#A jornada de ser eu apesar de tudo.

Tem dores que não aparecem nas grandes despedidas, mas nos detalhes que ainda esperam alguém.
Mesmo com a mente silenciosa, o coração batendo no ritmo habitual, o peito sem doer tanto e a bola na garganta já quase desaparecendo deixando a comida descer….os detalhes ainda me pegam desprevenida.
Não ter mais alguém para dar bom dia enquanto passo o café.
O copo que sobra na pia.
A mensagem que não chega.
O reflexo automático de pegar o celular para contar algo.
Os hábitos ficaram sem destino.
E talvez seja justamente isso que seja estranho: perceber que existem ausências que não dependem de mim.
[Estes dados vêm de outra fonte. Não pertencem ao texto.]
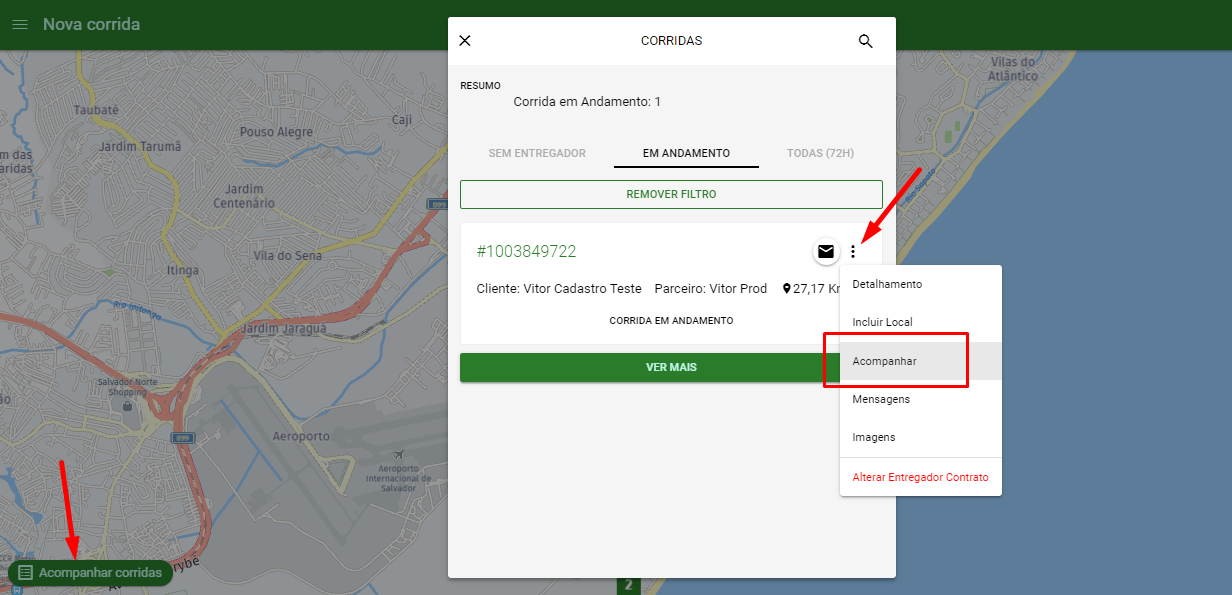This screenshot has height=595, width=1232.
Task: Open the three-dot options menu on the ride
Action: (853, 251)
Ainda penso nisso por horas.
Mas agora existe mais entendimento, menos excessos e um pouco mais de aceitação. As pessoas dão o que são.
Tenho olhado para dentro.
E, nesse processo, descoberto tanto sobre mim.
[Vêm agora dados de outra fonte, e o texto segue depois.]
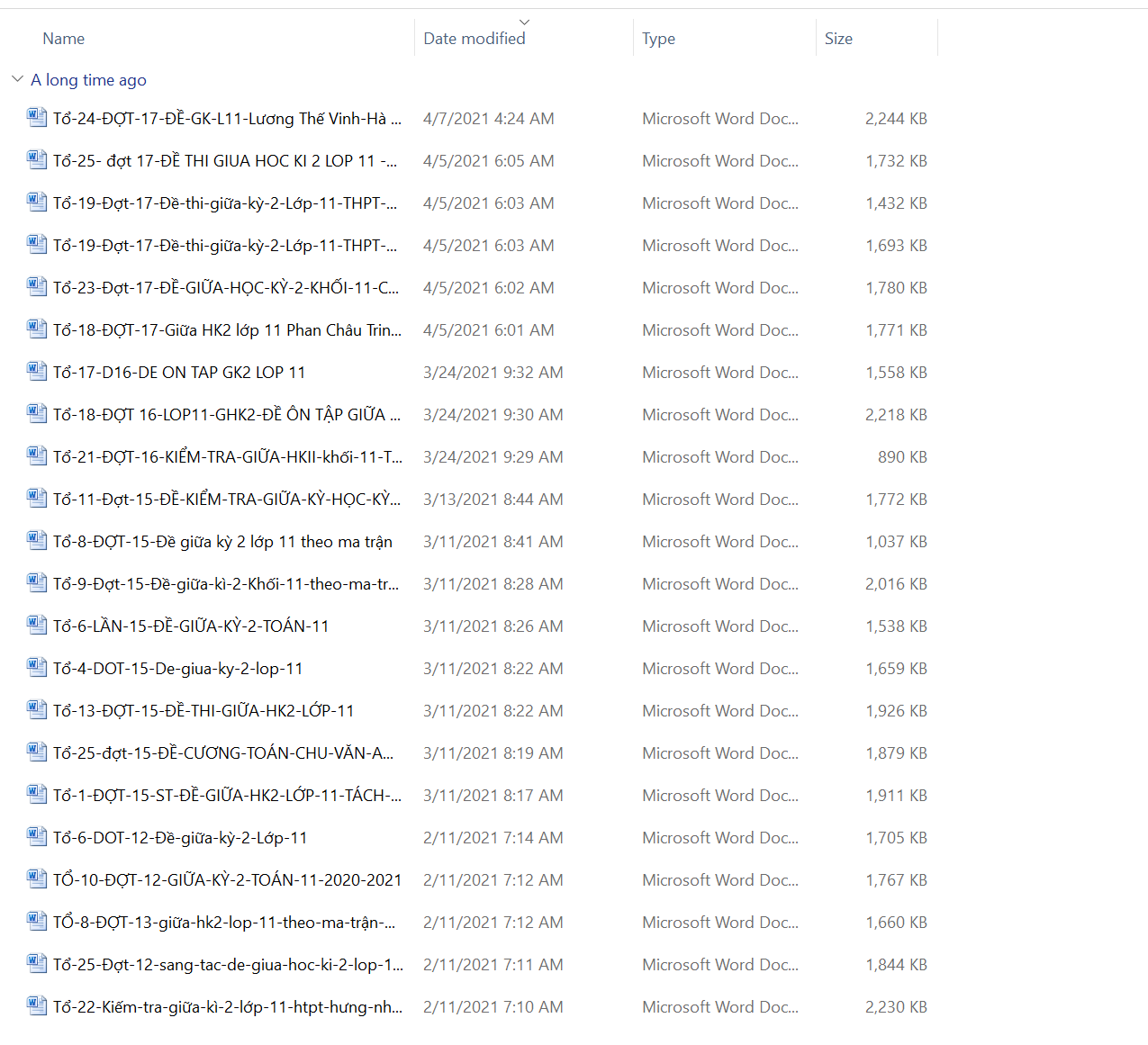Sort files by Type column header

pos(658,39)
Chegou a hora da reconstrução.
Unir o que restou àquilo que desejo ser.
Como um ato de coragem, porque exige que eu seja, ao mesmo tempo, a demolição e a arquiteta.
Não se trata de esquecer o passado, de engolir as decepções, mas de ter coragem de atravessar os próprios escombros, aprender e seguir em frente construindo um novo alicerce.
Porque, embora eu não possa mudar o que desmoronou, as peças necessárias para construir um novo caminho mais consciente estão nas minhas mãos.